Start with the tools
The risky part of an agent is usually not the chat response. It is what the agent can do after reading a prompt.
List every tool, then mark its capability:
| Tool type | Risk |
|---|---|
| Read-only search | Low to medium |
| Internal write | Medium |
| External send | High |
| Payment or purchase | High |
| Delete or revoke | High |
Each tier needs a different confirmation and logging policy.
Test indirect input
Do not only test prompts typed by the user. Test email bodies, documents, web pages, calendar descriptions, support tickets, and any retrieved context the agent may read.
Indirect prompt injection is where many real systems fail because the hostile text looks like data.
What to capture
For each test, save the hostile input, retrieved context, model response, tool call arguments, expected boundary, actual behavior, and mitigation.
Screenshots are not enough.
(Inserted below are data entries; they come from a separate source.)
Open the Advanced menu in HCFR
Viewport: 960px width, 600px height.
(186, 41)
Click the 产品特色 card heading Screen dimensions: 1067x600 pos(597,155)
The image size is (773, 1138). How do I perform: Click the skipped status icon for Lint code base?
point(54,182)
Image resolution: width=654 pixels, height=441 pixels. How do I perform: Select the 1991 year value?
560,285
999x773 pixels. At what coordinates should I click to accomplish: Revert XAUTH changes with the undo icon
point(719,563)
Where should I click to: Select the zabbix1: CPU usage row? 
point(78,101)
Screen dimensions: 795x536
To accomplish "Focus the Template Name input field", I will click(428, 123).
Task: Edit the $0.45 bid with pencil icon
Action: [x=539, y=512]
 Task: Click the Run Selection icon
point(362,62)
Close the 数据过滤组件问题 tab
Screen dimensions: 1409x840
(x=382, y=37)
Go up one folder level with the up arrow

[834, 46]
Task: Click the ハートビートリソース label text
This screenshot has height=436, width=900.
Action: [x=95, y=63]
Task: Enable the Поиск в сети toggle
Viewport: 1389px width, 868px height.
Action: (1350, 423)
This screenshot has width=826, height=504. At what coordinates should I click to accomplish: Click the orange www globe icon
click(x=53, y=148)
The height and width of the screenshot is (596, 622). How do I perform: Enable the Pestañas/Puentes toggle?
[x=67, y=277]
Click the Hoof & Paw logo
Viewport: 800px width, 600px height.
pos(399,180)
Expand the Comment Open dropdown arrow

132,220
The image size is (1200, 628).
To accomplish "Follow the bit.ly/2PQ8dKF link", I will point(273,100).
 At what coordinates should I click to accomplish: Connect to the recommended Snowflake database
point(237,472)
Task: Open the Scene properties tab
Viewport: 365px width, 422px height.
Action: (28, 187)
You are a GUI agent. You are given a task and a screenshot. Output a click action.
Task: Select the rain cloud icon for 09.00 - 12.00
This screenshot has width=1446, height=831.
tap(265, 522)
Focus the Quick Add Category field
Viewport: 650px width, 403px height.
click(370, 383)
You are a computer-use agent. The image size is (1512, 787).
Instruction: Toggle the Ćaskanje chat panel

The fix needs a reproducible case.
Where BreakMyAgent fits
BreakMyAgent is built to make these tests concrete. It gives teams a way to catalog attack patterns, run checks, and turn failures into regression coverage.
FAQ
Is a refusal policy enough?
No. Refusal text helps, but scoped tools and server-side checks matter more.
Should every agent need security review?
Any agent with private data or tools should get a review before launch.
What should fail closed?
External sends, purchases, destructive writes, credential handling, and cross-user data access.